Would it be possible to reproduce every entry exactly, please?

*** Opening RECORDS FOR THE TASK ***

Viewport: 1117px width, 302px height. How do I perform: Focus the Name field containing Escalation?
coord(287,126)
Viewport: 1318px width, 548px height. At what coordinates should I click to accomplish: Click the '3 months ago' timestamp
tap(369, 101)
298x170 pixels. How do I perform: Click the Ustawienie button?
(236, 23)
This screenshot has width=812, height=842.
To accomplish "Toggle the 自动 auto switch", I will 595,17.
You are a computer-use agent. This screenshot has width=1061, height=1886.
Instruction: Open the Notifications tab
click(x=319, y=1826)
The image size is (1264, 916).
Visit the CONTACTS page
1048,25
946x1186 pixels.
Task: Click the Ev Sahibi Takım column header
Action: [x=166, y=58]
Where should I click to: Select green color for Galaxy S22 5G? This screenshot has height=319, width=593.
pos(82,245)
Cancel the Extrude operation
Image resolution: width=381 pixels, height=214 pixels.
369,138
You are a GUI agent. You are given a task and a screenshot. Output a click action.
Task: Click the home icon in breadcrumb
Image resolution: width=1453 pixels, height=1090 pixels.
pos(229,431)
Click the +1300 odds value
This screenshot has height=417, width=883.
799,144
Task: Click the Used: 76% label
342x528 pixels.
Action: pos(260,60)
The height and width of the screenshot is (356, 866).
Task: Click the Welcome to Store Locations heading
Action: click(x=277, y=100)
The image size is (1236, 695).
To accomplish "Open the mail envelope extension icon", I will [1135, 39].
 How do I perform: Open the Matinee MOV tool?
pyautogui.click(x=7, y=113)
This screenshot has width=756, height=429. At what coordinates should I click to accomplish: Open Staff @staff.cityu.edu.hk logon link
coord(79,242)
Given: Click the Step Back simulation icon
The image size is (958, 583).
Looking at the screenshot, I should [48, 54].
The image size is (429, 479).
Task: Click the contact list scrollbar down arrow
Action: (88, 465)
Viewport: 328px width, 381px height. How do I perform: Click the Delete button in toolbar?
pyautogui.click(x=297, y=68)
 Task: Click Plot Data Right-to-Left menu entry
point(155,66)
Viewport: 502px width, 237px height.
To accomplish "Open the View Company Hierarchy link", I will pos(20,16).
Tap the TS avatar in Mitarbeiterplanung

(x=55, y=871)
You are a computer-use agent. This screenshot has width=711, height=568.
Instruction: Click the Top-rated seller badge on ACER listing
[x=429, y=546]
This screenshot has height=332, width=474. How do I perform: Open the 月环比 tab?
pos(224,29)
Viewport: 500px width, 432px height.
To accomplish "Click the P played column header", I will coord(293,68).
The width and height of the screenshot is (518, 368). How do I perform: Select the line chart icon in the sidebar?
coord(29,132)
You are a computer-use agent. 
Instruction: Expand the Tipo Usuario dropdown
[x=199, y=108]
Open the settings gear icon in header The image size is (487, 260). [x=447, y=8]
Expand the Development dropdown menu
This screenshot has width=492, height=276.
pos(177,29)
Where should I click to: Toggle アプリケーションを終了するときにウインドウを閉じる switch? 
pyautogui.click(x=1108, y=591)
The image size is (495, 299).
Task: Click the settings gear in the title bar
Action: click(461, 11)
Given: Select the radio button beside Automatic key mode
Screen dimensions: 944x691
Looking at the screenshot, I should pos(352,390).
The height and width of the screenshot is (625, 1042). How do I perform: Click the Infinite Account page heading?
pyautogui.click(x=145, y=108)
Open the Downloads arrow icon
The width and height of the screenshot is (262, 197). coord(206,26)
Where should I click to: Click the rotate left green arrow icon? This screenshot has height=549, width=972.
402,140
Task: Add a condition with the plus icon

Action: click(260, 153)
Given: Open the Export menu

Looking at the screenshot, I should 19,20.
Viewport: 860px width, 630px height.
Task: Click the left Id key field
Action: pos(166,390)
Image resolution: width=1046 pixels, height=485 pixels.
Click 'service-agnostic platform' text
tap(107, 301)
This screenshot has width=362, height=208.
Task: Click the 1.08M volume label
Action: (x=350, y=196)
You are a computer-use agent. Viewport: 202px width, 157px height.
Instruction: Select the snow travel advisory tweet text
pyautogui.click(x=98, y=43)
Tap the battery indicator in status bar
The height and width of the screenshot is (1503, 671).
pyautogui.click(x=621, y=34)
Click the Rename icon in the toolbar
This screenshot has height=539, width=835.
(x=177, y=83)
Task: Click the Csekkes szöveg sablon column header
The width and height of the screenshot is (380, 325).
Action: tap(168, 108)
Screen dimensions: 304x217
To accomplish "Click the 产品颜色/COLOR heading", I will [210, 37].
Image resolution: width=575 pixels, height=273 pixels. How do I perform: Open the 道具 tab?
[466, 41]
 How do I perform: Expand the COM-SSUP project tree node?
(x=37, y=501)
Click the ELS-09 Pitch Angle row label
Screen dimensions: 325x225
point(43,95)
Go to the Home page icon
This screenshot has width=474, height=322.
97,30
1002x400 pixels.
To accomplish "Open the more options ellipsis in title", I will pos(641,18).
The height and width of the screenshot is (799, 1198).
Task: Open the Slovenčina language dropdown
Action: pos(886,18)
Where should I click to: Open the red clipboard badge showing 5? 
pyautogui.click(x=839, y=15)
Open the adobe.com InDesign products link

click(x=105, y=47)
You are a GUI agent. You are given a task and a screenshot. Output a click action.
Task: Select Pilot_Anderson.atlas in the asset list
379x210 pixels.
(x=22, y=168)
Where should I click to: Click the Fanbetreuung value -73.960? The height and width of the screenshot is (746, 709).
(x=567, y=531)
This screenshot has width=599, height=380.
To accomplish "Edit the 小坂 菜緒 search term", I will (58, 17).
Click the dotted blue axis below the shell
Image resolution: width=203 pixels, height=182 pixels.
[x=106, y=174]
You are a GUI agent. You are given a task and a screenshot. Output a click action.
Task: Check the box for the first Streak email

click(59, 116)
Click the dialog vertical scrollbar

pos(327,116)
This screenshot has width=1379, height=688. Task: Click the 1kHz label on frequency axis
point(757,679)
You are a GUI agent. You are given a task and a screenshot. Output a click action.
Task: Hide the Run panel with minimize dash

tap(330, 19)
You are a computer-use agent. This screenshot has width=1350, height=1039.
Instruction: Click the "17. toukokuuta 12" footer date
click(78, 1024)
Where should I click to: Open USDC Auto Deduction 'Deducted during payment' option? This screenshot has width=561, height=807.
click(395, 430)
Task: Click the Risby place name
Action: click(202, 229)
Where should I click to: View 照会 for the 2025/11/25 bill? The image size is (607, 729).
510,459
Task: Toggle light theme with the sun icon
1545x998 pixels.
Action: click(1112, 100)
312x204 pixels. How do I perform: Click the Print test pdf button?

*** Closing RECORDS FOR THE TASK ***

## ANSWER SPACE
Viewport: 1117px width, 302px height. How do I perform: Focus the Name field containing Escalation?
coord(287,126)
Viewport: 1318px width, 548px height. At what coordinates should I click to accomplish: Click the '3 months ago' timestamp
tap(369, 101)
298x170 pixels. How do I perform: Click the Ustawienie button?
(236, 23)
This screenshot has width=812, height=842.
To accomplish "Toggle the 自动 auto switch", I will 595,17.
You are a computer-use agent. This screenshot has width=1061, height=1886.
Instruction: Open the Notifications tab
click(x=319, y=1826)
The image size is (1264, 916).
Visit the CONTACTS page
1048,25
946x1186 pixels.
Task: Click the Ev Sahibi Takım column header
Action: [x=166, y=58]
Where should I click to: Select green color for Galaxy S22 5G? This screenshot has height=319, width=593.
pos(82,245)
Cancel the Extrude operation
Image resolution: width=381 pixels, height=214 pixels.
369,138
You are a GUI agent. You are given a task and a screenshot. Output a click action.
Task: Click the home icon in breadcrumb
Image resolution: width=1453 pixels, height=1090 pixels.
pos(229,431)
Click the +1300 odds value
This screenshot has height=417, width=883.
799,144
Task: Click the Used: 76% label
342x528 pixels.
Action: pos(260,60)
The height and width of the screenshot is (356, 866).
Task: Click the Welcome to Store Locations heading
Action: click(x=277, y=100)
The image size is (1236, 695).
To accomplish "Open the mail envelope extension icon", I will [1135, 39].
 How do I perform: Open the Matinee MOV tool?
pyautogui.click(x=7, y=113)
This screenshot has width=756, height=429. At what coordinates should I click to accomplish: Open Staff @staff.cityu.edu.hk logon link
coord(79,242)
Given: Click the Step Back simulation icon
The image size is (958, 583).
Looking at the screenshot, I should [48, 54].
The image size is (429, 479).
Task: Click the contact list scrollbar down arrow
Action: (88, 465)
Viewport: 328px width, 381px height. How do I perform: Click the Delete button in toolbar?
pyautogui.click(x=297, y=68)
 Task: Click Plot Data Right-to-Left menu entry
point(155,66)
Viewport: 502px width, 237px height.
To accomplish "Open the View Company Hierarchy link", I will pos(20,16).
Tap the TS avatar in Mitarbeiterplanung

(x=55, y=871)
You are a computer-use agent. This screenshot has width=711, height=568.
Instruction: Click the Top-rated seller badge on ACER listing
[x=429, y=546]
This screenshot has height=332, width=474. How do I perform: Open the 月环比 tab?
pos(224,29)
Viewport: 500px width, 432px height.
To accomplish "Click the P played column header", I will coord(293,68).
The width and height of the screenshot is (518, 368). How do I perform: Select the line chart icon in the sidebar?
coord(29,132)
You are a computer-use agent. 
Instruction: Expand the Tipo Usuario dropdown
[x=199, y=108]
Open the settings gear icon in header The image size is (487, 260). [x=447, y=8]
Expand the Development dropdown menu
This screenshot has width=492, height=276.
pos(177,29)
Where should I click to: Toggle アプリケーションを終了するときにウインドウを閉じる switch? 
pyautogui.click(x=1108, y=591)
The image size is (495, 299).
Task: Click the settings gear in the title bar
Action: click(461, 11)
Given: Select the radio button beside Automatic key mode
Screen dimensions: 944x691
Looking at the screenshot, I should pos(352,390).
The height and width of the screenshot is (625, 1042). How do I perform: Click the Infinite Account page heading?
pyautogui.click(x=145, y=108)
Open the Downloads arrow icon
The width and height of the screenshot is (262, 197). coord(206,26)
Where should I click to: Click the rotate left green arrow icon? This screenshot has height=549, width=972.
402,140
Task: Add a condition with the plus icon

Action: click(260, 153)
Given: Open the Export menu

Looking at the screenshot, I should 19,20.
Viewport: 860px width, 630px height.
Task: Click the left Id key field
Action: pos(166,390)
Image resolution: width=1046 pixels, height=485 pixels.
Click 'service-agnostic platform' text
tap(107, 301)
This screenshot has width=362, height=208.
Task: Click the 1.08M volume label
Action: (x=350, y=196)
You are a computer-use agent. Viewport: 202px width, 157px height.
Instruction: Select the snow travel advisory tweet text
pyautogui.click(x=98, y=43)
Tap the battery indicator in status bar
The height and width of the screenshot is (1503, 671).
pyautogui.click(x=621, y=34)
Click the Rename icon in the toolbar
This screenshot has height=539, width=835.
(x=177, y=83)
Task: Click the Csekkes szöveg sablon column header
The width and height of the screenshot is (380, 325).
Action: tap(168, 108)
Screen dimensions: 304x217
To accomplish "Click the 产品颜色/COLOR heading", I will [210, 37].
Image resolution: width=575 pixels, height=273 pixels. How do I perform: Open the 道具 tab?
[466, 41]
 How do I perform: Expand the COM-SSUP project tree node?
(x=37, y=501)
Click the ELS-09 Pitch Angle row label
Screen dimensions: 325x225
point(43,95)
Go to the Home page icon
This screenshot has width=474, height=322.
97,30
1002x400 pixels.
To accomplish "Open the more options ellipsis in title", I will pos(641,18).
The height and width of the screenshot is (799, 1198).
Task: Open the Slovenčina language dropdown
Action: pos(886,18)
Where should I click to: Open the red clipboard badge showing 5? 
pyautogui.click(x=839, y=15)
Open the adobe.com InDesign products link

click(x=105, y=47)
You are a GUI agent. You are given a task and a screenshot. Output a click action.
Task: Select Pilot_Anderson.atlas in the asset list
379x210 pixels.
(x=22, y=168)
Where should I click to: Click the Fanbetreuung value -73.960? The height and width of the screenshot is (746, 709).
(x=567, y=531)
This screenshot has width=599, height=380.
To accomplish "Edit the 小坂 菜緒 search term", I will (58, 17).
Click the dotted blue axis below the shell
Image resolution: width=203 pixels, height=182 pixels.
[x=106, y=174]
You are a GUI agent. You are given a task and a screenshot. Output a click action.
Task: Check the box for the first Streak email

click(59, 116)
Click the dialog vertical scrollbar

pos(327,116)
This screenshot has width=1379, height=688. Task: Click the 1kHz label on frequency axis
point(757,679)
You are a GUI agent. You are given a task and a screenshot. Output a click action.
Task: Hide the Run panel with minimize dash

tap(330, 19)
You are a computer-use agent. This screenshot has width=1350, height=1039.
Instruction: Click the "17. toukokuuta 12" footer date
click(78, 1024)
Where should I click to: Open USDC Auto Deduction 'Deducted during payment' option? This screenshot has width=561, height=807.
click(395, 430)
Task: Click the Risby place name
Action: click(202, 229)
Where should I click to: View 照会 for the 2025/11/25 bill? The image size is (607, 729).
510,459
Task: Toggle light theme with the sun icon
1545x998 pixels.
Action: click(1112, 100)
312x204 pixels. How do I perform: Click the Print test pdf button?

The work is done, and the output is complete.